See this report for a benchmark of costs in Europe for ATCOs and ANSPs and airways charges.
Click to access ACE_2007_Benchmarking_Report.pdf
Although the data for benchmarking is going back to the 2007 (published in May 2009); as these reports take significant time to produce. This is however the most accurate comparative data available at present. The next set of data should be available in 5 months or so.
The total money spent in providing ATC services in Ireland in 2007 was €75 per hour. The European average is €93 per hour.
This €75 per hour isn’t the direct cost or hourly rate of the ATCO, but the total costs, including training time for new projects or new positions, instructors working short-term in the school, project work, holiday time, time retraining after incidents or maternity leave etc. It is calculated by adding the total wages costs (including pension allocations) of all ATCOs and then dividing this by the amount of hours controllers are active in an operational positions. Costs vs time actually working.

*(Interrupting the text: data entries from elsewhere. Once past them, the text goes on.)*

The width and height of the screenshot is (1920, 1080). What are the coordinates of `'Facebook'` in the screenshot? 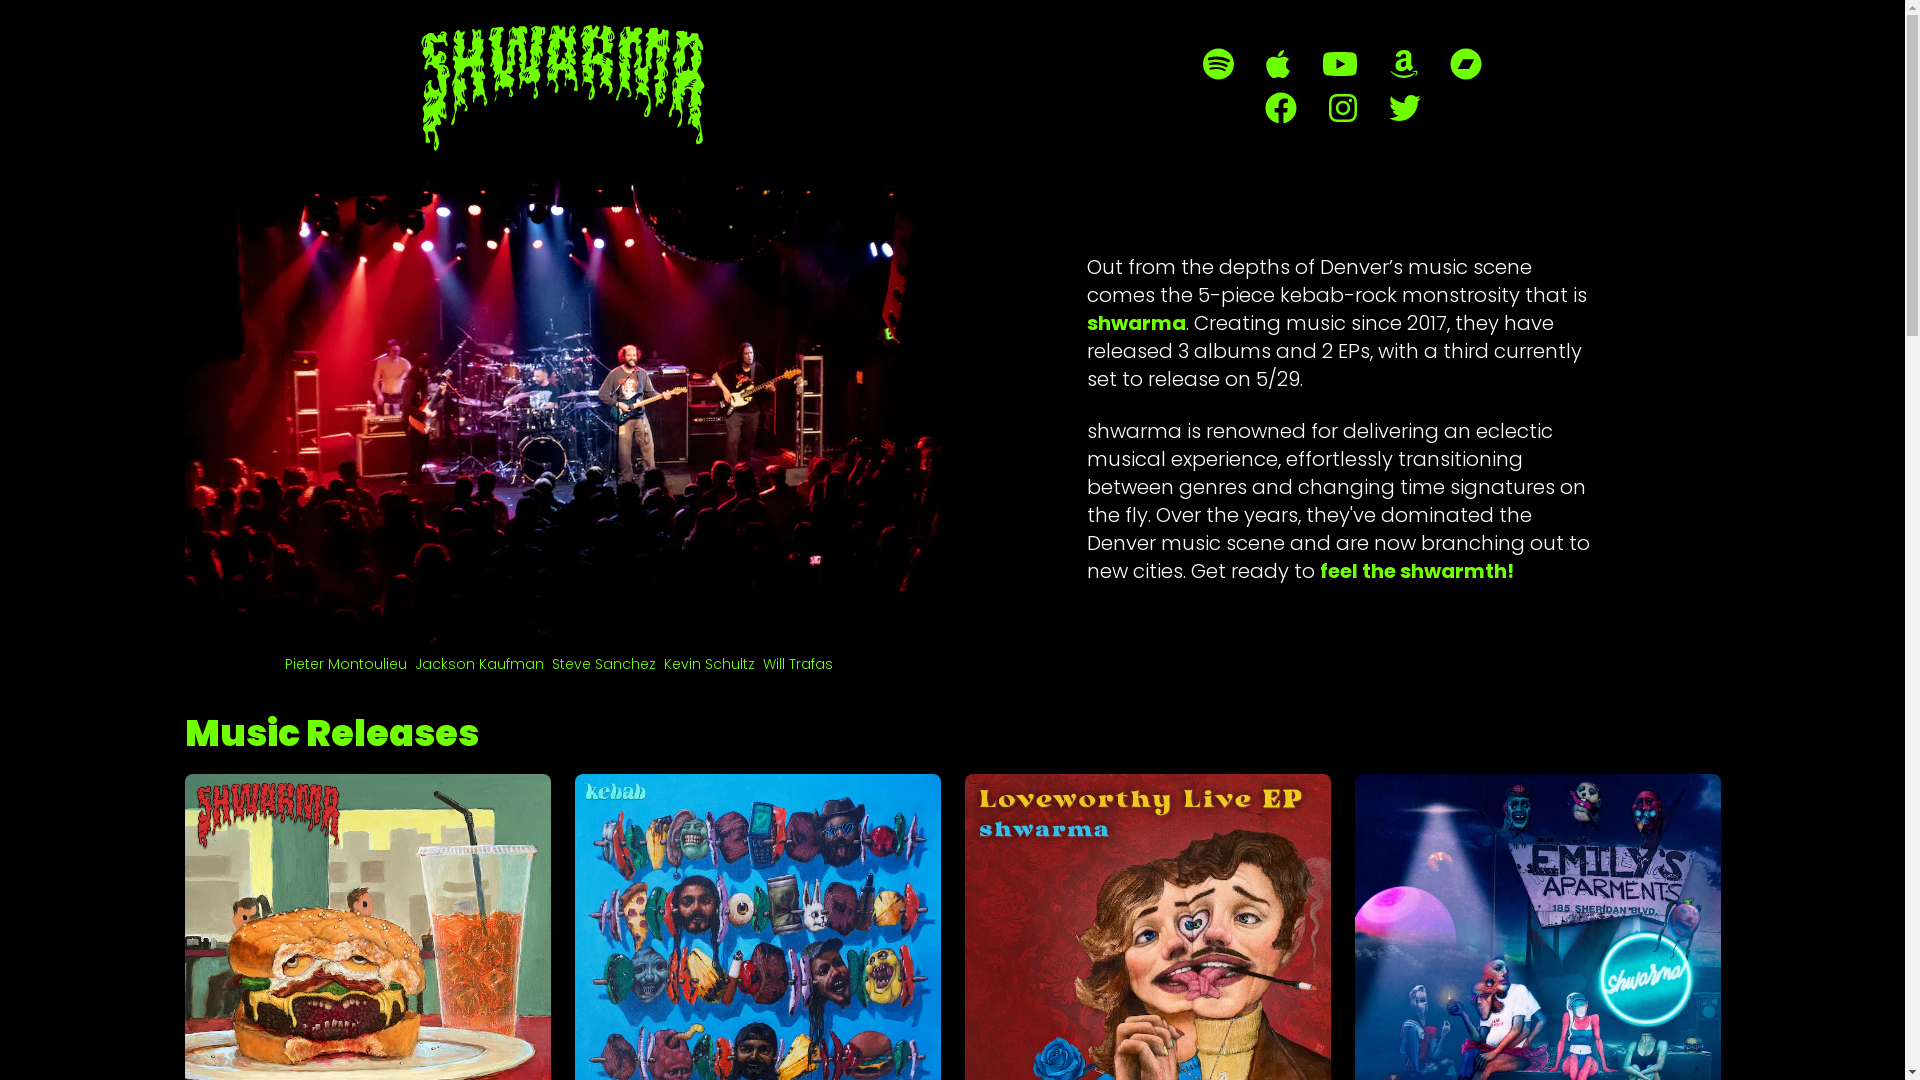 It's located at (1280, 108). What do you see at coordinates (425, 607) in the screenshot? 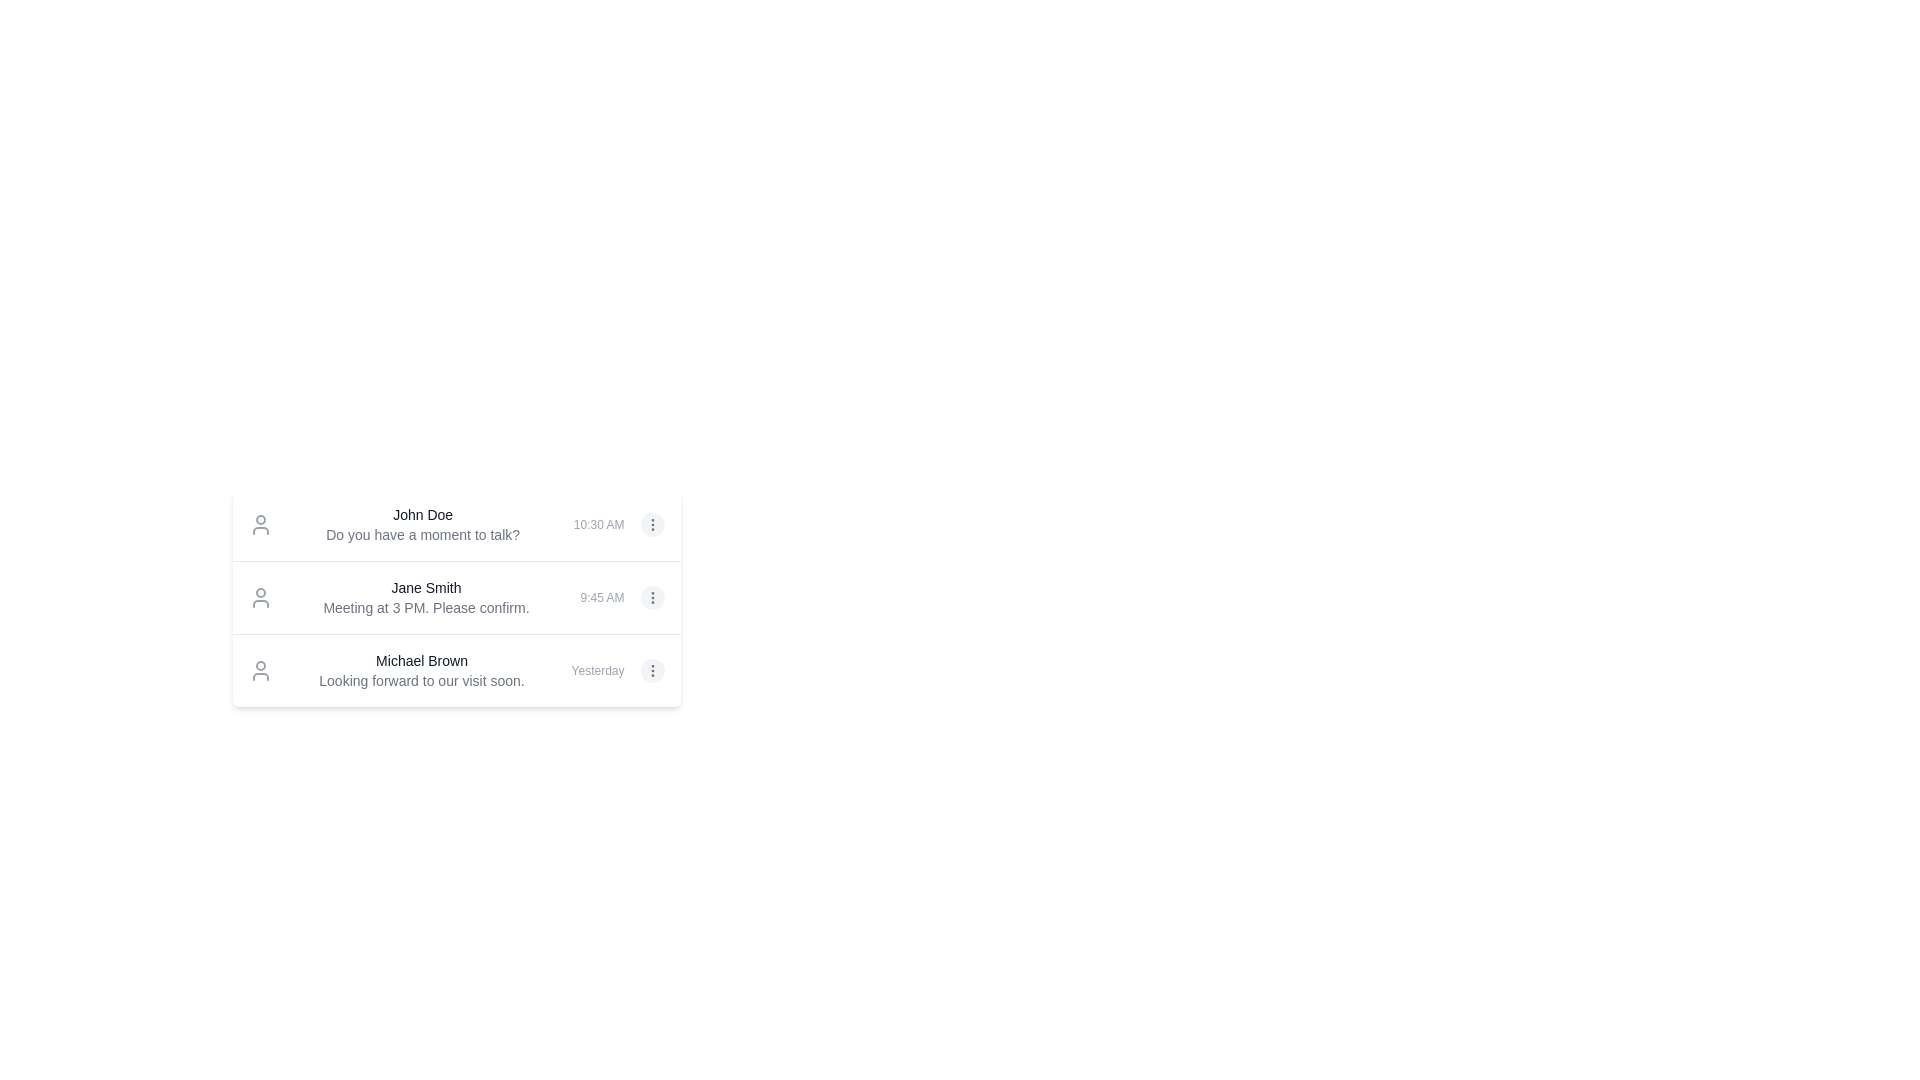
I see `the text element reading 'Meeting at 3 PM. Please confirm.', located below 'Jane Smith' in the list-style layout` at bounding box center [425, 607].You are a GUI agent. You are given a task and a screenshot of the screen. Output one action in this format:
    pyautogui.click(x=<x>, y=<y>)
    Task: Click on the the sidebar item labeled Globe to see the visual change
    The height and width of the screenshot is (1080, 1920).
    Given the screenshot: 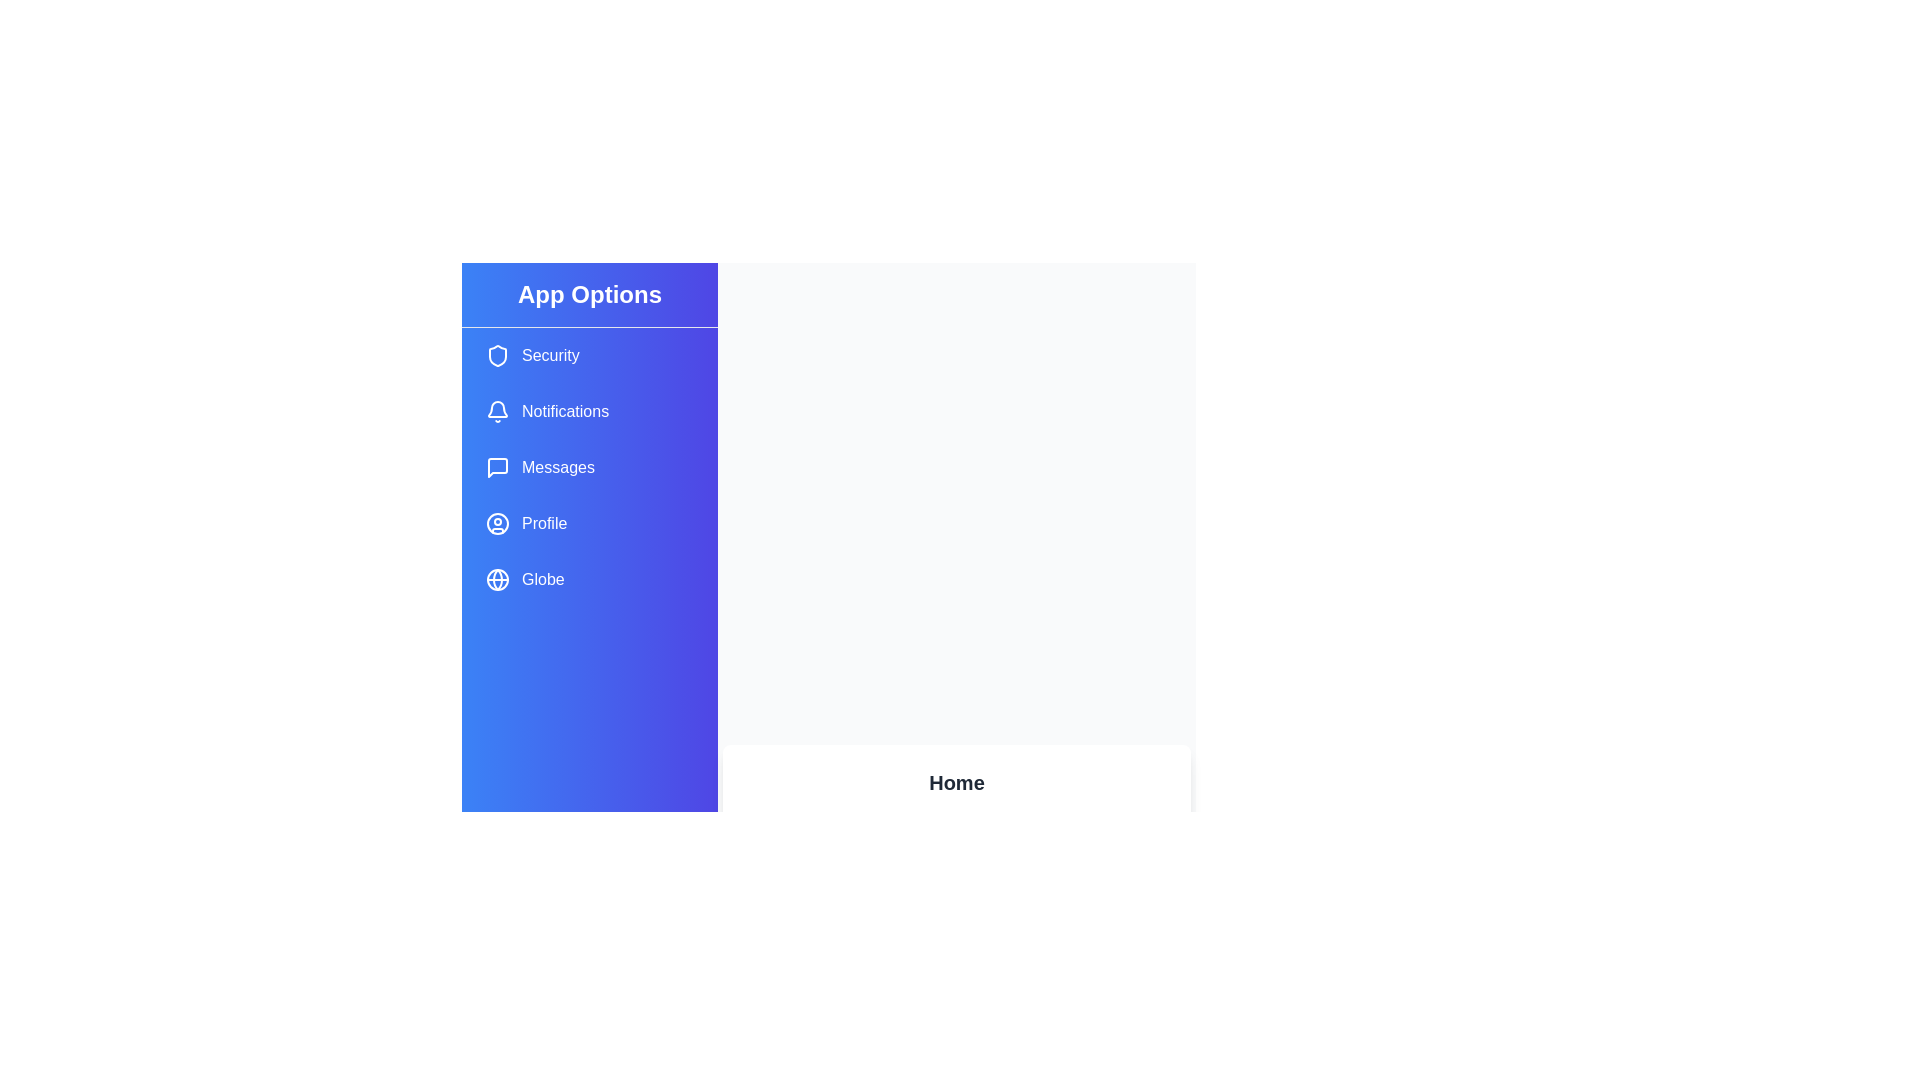 What is the action you would take?
    pyautogui.click(x=589, y=579)
     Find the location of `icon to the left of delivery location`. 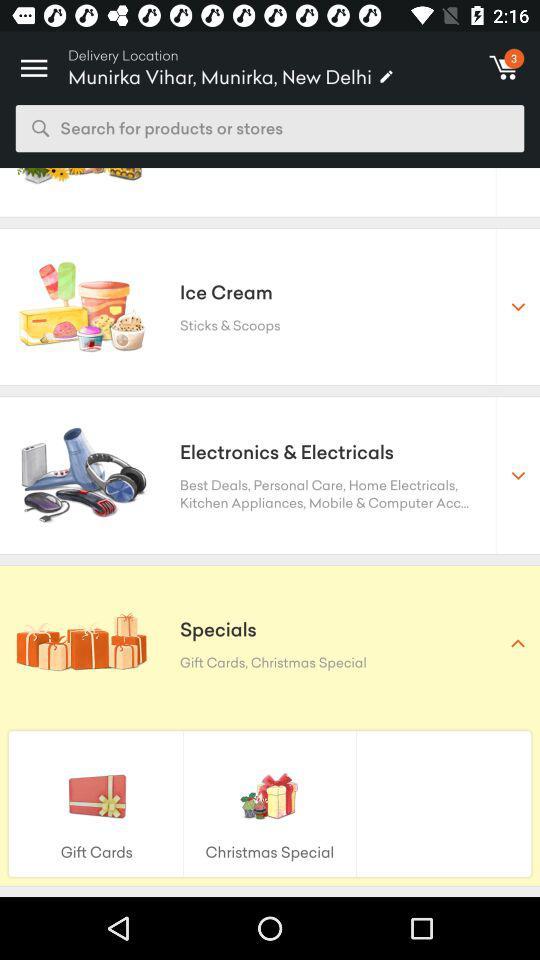

icon to the left of delivery location is located at coordinates (33, 62).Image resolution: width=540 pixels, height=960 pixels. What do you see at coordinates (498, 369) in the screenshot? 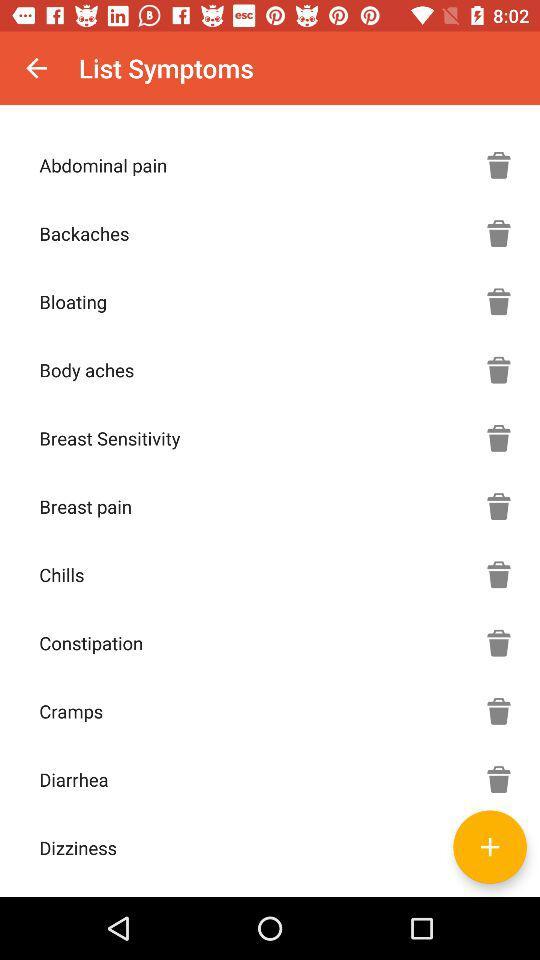
I see `delete body aches symptom` at bounding box center [498, 369].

Compare this to Spain where the (alleged) most ‘expensive ATCOs’ in Europe reside you will see the similar cost of €89 per hour. In Germany this cost is €124 per hour. At UK NATS the cost is €95 per hour. In Switzerland €107 per hour. At the Eurocontrol facility in Maastricht the cost per hour is €132 per hour.
If you look at cost of Airways charges per hour Ireland averaged at €298 per hour. Spain is €576 per hour, Germany €418 per hour, UK NATS the cost is €426 per hour, Switzerland €439 per hour and Maastricht costs are €210 per hour.
In 2007 Ireland accounts for 1.4% of European Air Traffic. There are 230 operational ATCOs in Ireland which is 1.37% of all ATCOs in Europe (16701 Operational ATCOs).
The IAA, in 2007, had 448 total staff, or 0.79% of the total in of staff employed by European ANSPs (56737).
Irish ATCOs spend an average of 1631 hours per annum controlling traffic; compared to the European average of 1471 hours per annum. If you can grasp on thing from this article; Irish ATCOs are extremely productive and cost-effective.
And finally a quote: “The global recession, accompanied by high levels of unemployment, hit air travel demand especially hard in 2009 but the declines appear to be bottoming out,” said ATA Chief Executive James May. “Anecdotal evidence suggests a positive revenue trajectory in 2010.”